━━ Supplied records ━━

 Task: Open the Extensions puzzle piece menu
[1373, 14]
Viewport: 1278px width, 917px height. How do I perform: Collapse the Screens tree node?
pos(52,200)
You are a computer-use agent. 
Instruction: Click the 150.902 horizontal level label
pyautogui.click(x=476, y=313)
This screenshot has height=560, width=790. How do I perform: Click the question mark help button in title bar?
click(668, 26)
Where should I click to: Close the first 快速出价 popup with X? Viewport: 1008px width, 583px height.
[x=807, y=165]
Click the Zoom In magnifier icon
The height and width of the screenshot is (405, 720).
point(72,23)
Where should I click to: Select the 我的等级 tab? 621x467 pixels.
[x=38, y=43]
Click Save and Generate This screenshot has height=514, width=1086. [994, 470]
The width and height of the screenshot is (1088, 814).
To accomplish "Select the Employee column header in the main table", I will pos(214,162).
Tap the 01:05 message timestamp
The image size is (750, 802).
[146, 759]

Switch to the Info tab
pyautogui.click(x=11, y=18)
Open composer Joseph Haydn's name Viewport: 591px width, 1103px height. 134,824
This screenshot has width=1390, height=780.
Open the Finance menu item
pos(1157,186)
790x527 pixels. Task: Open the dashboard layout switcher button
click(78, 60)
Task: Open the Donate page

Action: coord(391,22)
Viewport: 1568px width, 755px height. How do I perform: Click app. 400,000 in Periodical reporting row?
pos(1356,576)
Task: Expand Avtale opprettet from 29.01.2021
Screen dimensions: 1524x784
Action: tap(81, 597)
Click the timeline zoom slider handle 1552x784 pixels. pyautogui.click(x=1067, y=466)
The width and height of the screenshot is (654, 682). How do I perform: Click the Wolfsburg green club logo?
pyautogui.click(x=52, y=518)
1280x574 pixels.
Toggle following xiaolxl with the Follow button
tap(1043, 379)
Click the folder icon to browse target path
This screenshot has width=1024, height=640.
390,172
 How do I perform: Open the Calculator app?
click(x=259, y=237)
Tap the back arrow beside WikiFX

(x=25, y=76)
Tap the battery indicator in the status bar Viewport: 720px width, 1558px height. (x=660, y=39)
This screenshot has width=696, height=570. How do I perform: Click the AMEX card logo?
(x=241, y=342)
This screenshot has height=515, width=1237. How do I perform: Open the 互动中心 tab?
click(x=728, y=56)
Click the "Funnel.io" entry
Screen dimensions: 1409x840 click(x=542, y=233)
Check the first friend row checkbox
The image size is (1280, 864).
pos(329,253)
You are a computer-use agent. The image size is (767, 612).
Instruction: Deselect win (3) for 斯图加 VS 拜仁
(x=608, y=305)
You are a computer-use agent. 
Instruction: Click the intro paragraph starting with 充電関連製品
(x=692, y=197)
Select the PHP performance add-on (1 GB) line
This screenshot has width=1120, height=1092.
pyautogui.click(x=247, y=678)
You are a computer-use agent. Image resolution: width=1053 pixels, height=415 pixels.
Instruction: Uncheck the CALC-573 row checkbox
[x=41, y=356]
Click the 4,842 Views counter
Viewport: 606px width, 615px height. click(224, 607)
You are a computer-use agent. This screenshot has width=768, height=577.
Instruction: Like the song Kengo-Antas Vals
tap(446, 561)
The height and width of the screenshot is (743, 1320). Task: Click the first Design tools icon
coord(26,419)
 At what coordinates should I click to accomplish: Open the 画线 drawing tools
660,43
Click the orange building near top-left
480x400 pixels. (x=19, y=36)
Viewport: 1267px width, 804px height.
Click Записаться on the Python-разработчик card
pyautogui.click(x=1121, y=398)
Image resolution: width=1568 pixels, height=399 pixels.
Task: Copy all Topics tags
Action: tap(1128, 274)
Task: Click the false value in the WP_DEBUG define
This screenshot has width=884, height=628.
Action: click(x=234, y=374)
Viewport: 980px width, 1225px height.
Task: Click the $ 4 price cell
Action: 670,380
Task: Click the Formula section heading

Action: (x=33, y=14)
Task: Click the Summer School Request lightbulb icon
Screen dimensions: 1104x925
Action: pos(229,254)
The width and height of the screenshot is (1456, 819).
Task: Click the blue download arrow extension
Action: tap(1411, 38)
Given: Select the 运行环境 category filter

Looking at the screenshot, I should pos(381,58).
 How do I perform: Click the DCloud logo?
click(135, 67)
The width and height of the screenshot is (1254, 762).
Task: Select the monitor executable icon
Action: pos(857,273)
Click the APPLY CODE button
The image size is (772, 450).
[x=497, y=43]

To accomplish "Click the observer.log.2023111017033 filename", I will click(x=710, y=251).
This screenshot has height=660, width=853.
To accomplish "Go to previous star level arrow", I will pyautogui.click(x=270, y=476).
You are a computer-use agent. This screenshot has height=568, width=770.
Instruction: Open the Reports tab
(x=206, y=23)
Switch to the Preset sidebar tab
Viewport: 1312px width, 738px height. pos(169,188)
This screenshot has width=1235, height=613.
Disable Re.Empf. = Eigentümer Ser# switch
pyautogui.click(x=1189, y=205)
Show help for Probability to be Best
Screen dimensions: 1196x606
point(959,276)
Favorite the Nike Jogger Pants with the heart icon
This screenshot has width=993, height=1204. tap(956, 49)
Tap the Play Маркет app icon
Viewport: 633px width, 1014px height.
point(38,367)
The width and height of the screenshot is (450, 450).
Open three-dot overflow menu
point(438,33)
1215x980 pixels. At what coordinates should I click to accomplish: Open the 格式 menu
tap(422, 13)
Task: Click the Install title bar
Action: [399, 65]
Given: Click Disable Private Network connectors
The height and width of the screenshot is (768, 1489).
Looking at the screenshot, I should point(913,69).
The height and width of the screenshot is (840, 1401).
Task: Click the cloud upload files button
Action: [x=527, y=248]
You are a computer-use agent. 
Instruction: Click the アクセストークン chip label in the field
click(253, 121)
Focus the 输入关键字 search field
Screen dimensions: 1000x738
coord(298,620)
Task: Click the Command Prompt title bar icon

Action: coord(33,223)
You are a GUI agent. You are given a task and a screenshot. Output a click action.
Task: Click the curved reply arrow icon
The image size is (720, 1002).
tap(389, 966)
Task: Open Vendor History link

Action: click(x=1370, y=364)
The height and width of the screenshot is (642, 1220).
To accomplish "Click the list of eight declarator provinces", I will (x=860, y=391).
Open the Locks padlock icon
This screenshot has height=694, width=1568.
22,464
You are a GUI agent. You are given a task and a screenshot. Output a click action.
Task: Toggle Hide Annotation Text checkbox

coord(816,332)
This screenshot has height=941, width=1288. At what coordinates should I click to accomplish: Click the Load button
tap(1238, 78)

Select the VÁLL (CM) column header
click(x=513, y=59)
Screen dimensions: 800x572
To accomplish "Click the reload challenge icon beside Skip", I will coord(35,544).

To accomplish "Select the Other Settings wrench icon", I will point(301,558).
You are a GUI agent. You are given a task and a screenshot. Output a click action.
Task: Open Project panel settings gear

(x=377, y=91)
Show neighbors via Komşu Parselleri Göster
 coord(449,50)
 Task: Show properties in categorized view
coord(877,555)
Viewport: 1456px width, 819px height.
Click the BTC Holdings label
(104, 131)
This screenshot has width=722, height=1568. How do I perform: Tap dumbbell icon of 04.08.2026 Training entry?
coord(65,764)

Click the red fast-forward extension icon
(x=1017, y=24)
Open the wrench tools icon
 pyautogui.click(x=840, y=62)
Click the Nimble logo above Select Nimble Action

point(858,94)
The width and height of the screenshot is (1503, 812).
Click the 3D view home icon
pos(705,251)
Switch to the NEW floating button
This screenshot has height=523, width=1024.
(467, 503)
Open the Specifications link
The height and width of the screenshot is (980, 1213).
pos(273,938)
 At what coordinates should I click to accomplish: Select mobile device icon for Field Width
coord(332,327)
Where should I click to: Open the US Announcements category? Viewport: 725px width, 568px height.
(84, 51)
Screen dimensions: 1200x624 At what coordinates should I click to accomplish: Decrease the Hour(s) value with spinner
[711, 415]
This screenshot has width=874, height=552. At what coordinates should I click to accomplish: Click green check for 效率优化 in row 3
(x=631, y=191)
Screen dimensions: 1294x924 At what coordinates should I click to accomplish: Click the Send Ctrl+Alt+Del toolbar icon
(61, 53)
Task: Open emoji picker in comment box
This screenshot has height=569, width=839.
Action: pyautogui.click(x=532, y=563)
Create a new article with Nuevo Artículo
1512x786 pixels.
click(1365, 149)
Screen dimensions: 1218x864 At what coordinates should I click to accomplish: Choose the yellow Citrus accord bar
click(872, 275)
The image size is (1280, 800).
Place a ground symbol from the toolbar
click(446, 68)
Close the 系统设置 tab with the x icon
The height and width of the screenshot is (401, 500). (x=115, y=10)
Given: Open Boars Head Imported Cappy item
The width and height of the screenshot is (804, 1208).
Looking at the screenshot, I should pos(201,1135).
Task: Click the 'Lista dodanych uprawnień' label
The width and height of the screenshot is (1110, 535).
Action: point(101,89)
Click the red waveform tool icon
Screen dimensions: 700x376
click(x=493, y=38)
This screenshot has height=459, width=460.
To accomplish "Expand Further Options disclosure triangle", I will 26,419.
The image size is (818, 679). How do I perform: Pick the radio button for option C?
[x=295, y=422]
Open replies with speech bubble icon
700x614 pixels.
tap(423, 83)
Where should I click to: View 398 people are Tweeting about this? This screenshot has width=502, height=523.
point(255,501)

━━━

Match on "Expand" and copy out every line of the entries that contains it.

Task: Expand Avtale opprettet from 29.01.2021
To accomplish "Expand Further Options disclosure triangle", I will 26,419.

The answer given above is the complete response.